Last week, the U.S. Cybersecurity and Infrastructure Security Agency (CISA) reported a vulnerability in LG Innotek LNV5110R cameras that allows for authentication bypass, enabling attackers to gain administrative access to the device.
The issue has been identified as CVE-2025-7742 and allows an attacker to upload data to the non-volatile storage of the device via an HTTP POST request, ultimately leading to remote code execution with elevated privileges.
CISA emphasized that the vulnerable cameras are used worldwide, including in the critical infrastructure of many commercial facilities.
Experts have notified representatives of LG Innotek about the issue; however, the manufacturer stated that the vulnerability cannot be patched because the product’s lifecycle has already ended.

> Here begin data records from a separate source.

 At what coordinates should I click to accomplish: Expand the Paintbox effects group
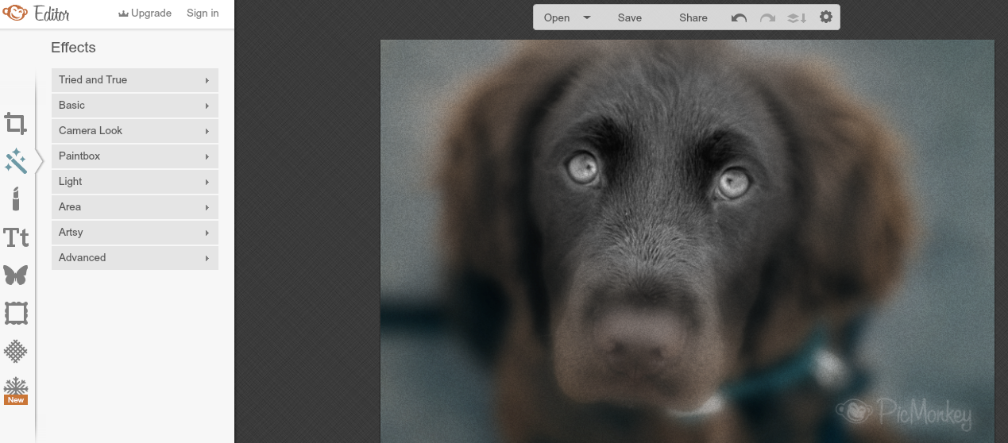[135, 156]
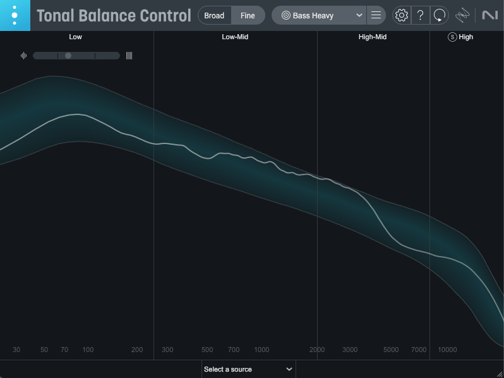Open the Select a source dropdown
The image size is (504, 378).
[x=248, y=369]
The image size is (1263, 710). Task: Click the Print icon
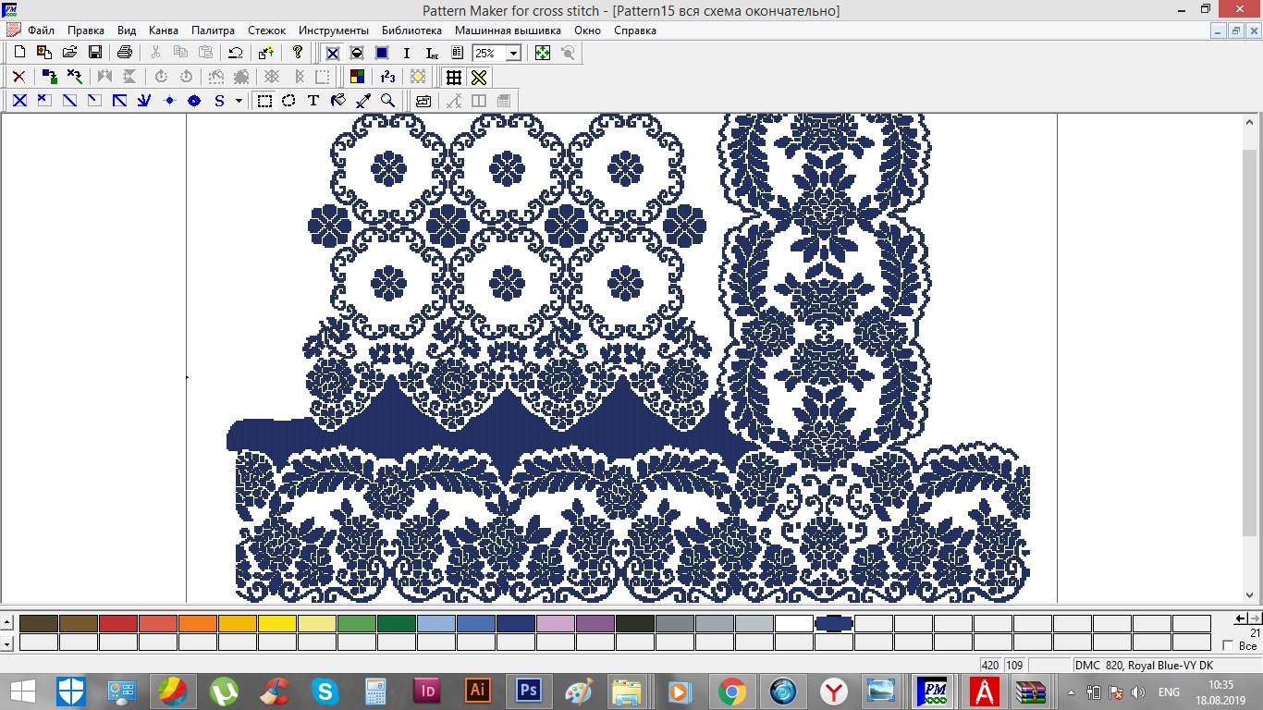tap(125, 53)
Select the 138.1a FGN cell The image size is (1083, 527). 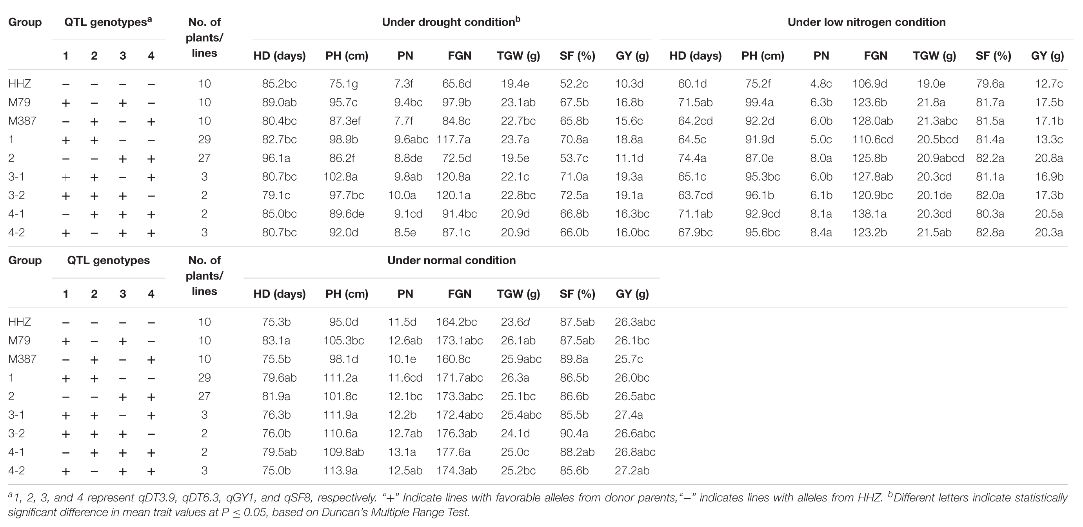pos(869,214)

Cybersecurity specialist Souvik Kandar from MicroSec, who is credited by CISA with discovering the vulnerability, reported that around 1,300 cameras can now be found online, which may be remotely hacked.
According to the researcher, attackers can exploit the vulnerability to gain access to live streams, disable the camera, and perform other malicious actions.
“This is an unauthenticated remote code execution vulnerability,” explained Kandar. “Attackers can upload a reverse shell without logging in, gain administrator privileges, execute arbitrary Linux commands, and use the device as a launch pad for infiltrating internal company networks.”